Paris Fashion Week: Alexander Wang’s impressive debut at Balenciaga for Fall 2013

Alexander Wang Balenciaga Fall 2013
Courtesy of Balenciaga Press Office
Alexander Wang Balenciaga Fall 2013
Courtesy of Balenciaga Press Office

See the Balenciaga Fall 2013 collection photos »

I’ll be the first to admit: I did not see this coming. Alexander Wang debuted his first full collection as creative director at Balenciaga earlier today in Paris, and it’s inspiring. When the French house announced Wang as Nicolas Ghesquière’s replacement late last year, it was thought by many (myself included) that Wang did not have the chops to follow such a downright titan. While Wang is credited with elevating the importance of streetwear to virtually claiming the style of the aughts, there is almost a century of history to compete with at Balenciaga, of which, Ghesquière redefined so well, so consistently.

Ghesquière is a lot to compete with, but today’s succinct Fall 2013 debut seems to say that Wang isn’t trying to compete at all.
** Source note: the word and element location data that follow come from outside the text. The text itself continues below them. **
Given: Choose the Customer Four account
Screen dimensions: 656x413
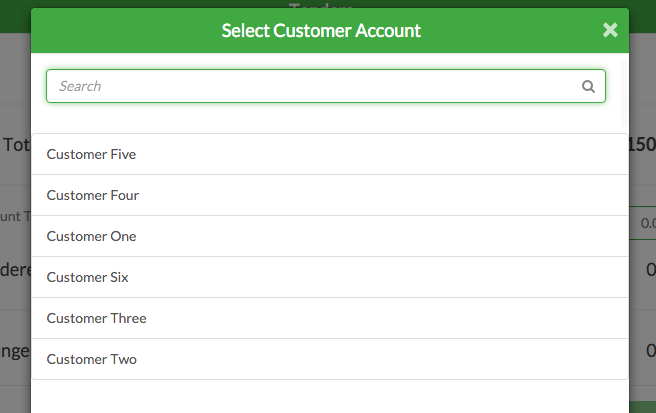Looking at the screenshot, I should pos(330,195).
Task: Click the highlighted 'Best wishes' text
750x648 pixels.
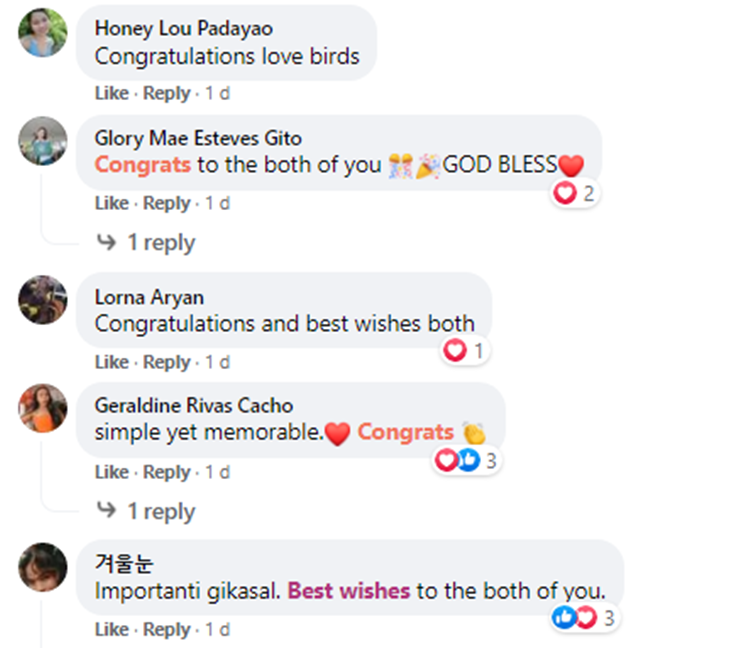Action: (x=349, y=591)
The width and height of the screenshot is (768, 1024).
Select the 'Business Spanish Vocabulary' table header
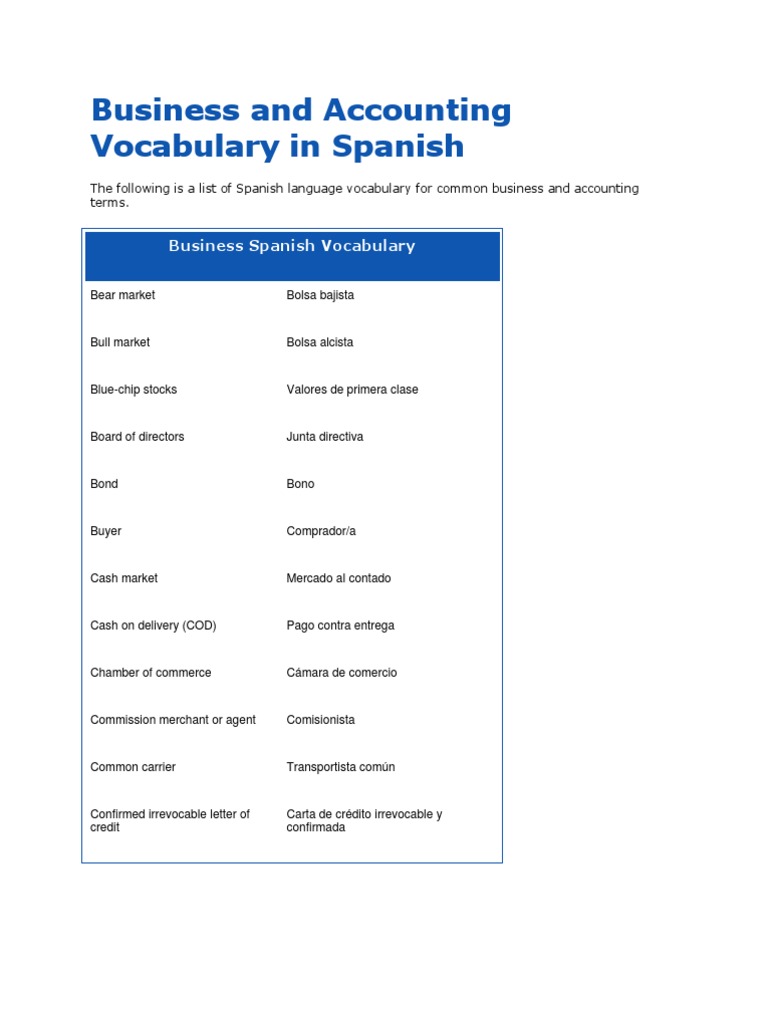click(x=292, y=246)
He’s taking Balenciaga way back, with many powerful tributes to the signatures Cristóbal Balenciaga created with the label’s inception. “I’m going back to the roots, identifying the codes of the house, and translating them into a functioning, full wardrobe,” Wang told Style.com at a preview yesterday. Those codes include the cocoon shape—he redefined it as a cropped fox fur-trimmed jacket and a rounded floor-length dress—and a taste for inverted volume, which was done as a full-bottomed jacket, a rounded bodice top and strong petal skirts. Where the Wang modernity shone through, albeit softy, was with the camouflage-meets-marble style intarsias that were woven through boxy fox fur jackets and molded vests and the painted-over knits, which were the rawest parts of the collection. The barely-there black heels were representative of Wang’s penchant for the slick streetwalker aesthetic, too.

Down to his reportedly brisk bow, Alexander Wang’s Balenciaga Fall 2013 debut at was a quiet one. But if it’s anywhere near as successful as namesake collections are, I expect the volume (as well as Wang’s personal brand of cool girl surround sound) to be turned up pretty soon.